Could you continue the passage on Canada's Start-up Visa Program below, picking up right after its last sentence?

=== Text passage ===

The new federal pilot signaled by IRCC is described as a more targeted “boutique” program. Public details are limited, but two anchors are confirmed: federal business admissions are capped at roughly 500 per year under the 2026 to 2028 Immigration Levels Plan, down from 1,000 historically; and the new pilot is expected to prioritize founders already in Canada on work permits and businesses in sectors with what IRCC calls “significant economic benefit.” Until the pilot is published, the only realistic federal route in 2026 is finishing an in-flight SUV file. Provincial and Quebec routes are the active alternatives.
Start-up Visa Program: How It Works When Open
The Start-up Visa Program admits founders who have built a Canadian business backed by an IRCC-approved designated organization. Even with intake paused, the design is worth understanding because the new 2026 pilot is expected to share several SUV building blocks (designated organization gatekeeping, language test, PR-from-day-one structure).
Who Can Apply
Up to five co-founders can apply on a single SUV application, each receiving PR.
- A qualifying business. Each applicant holds at least 10% of voting rights, and the applicants and the designated organization together hold more than 50%. Active management must take place in Canada.
- A letter of support from a designated organization. Issued by an IRCC-listed venture capital fund (CAD $200,000 minimum investment), angel investor group (CAD $75,000 minimum investment), or business incubator (no investment, but acceptance into the program required).

=== Data ===

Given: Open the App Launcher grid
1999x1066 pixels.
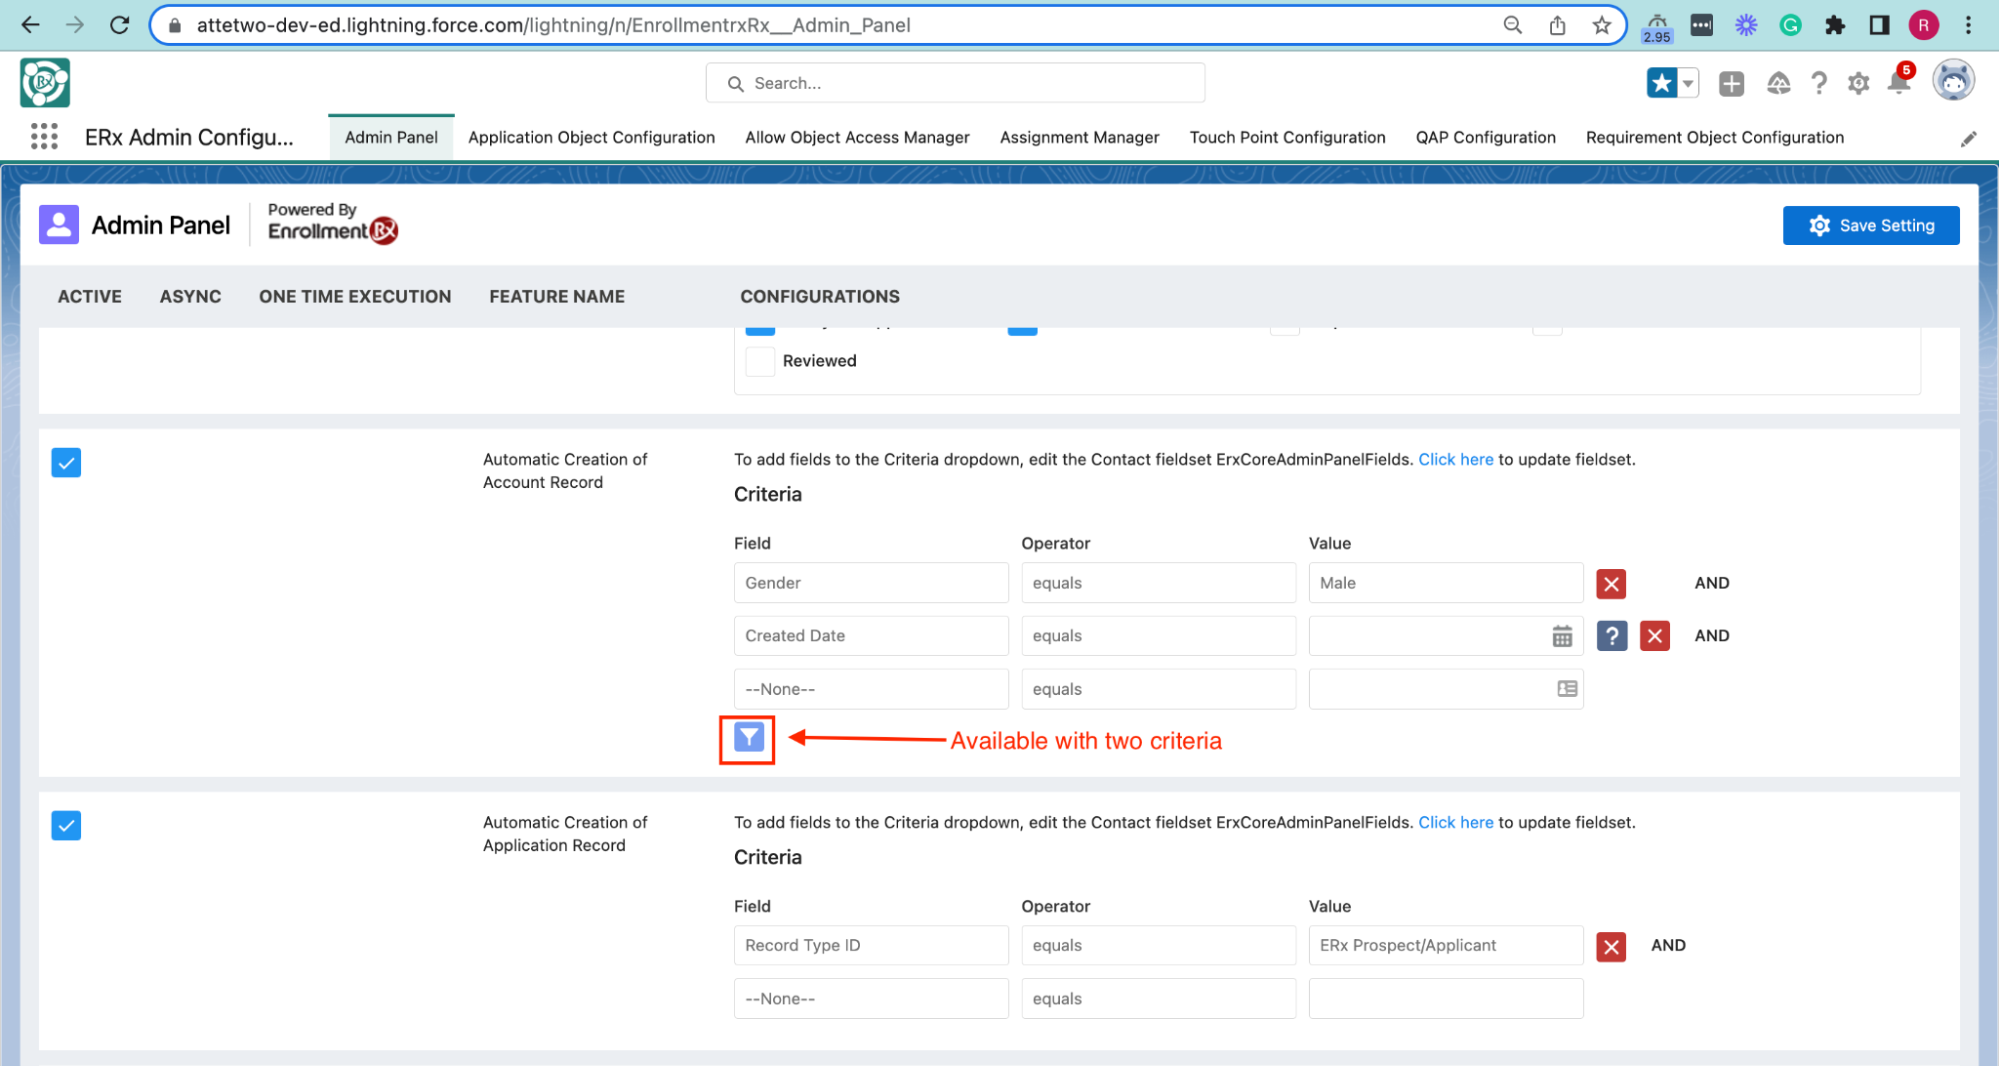Looking at the screenshot, I should tap(44, 137).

===

## Result for this task
- Language at Canadian Language Benchmark (CLB) Level 5 or higher in English (IELTS General or CELPIP General) or French (TEF or TCF). Test results must be less than two years old.
- Settlement funds. Held in your name, not borrowed. The 2026 figure for a single applicant is CAD $13,757; figures scale by family size. IRCC publishes the table on the Start-up Visa eligibility page.
Designated Organizations
Designated organizations are the gatekeepers. IRCC maintains the official list and is not designating new organizations during the pause. Three categories exist:
- Designated venture capital funds (about 22 active members, including iNovia Capital, BDC Venture Capital, Relay Ventures, Yaletown Venture Partners, Vanedge Capital, and WhiteHaven Venture). Minimum investment CAD $200,000.
- Designated angel investor groups (six members, including VANTEC Angel Network, York Angel Investors, Keiretsu Forum Canada, Golden Triangle Angel Network, and Canadian International Angel Investors). Minimum investment CAD $75,000.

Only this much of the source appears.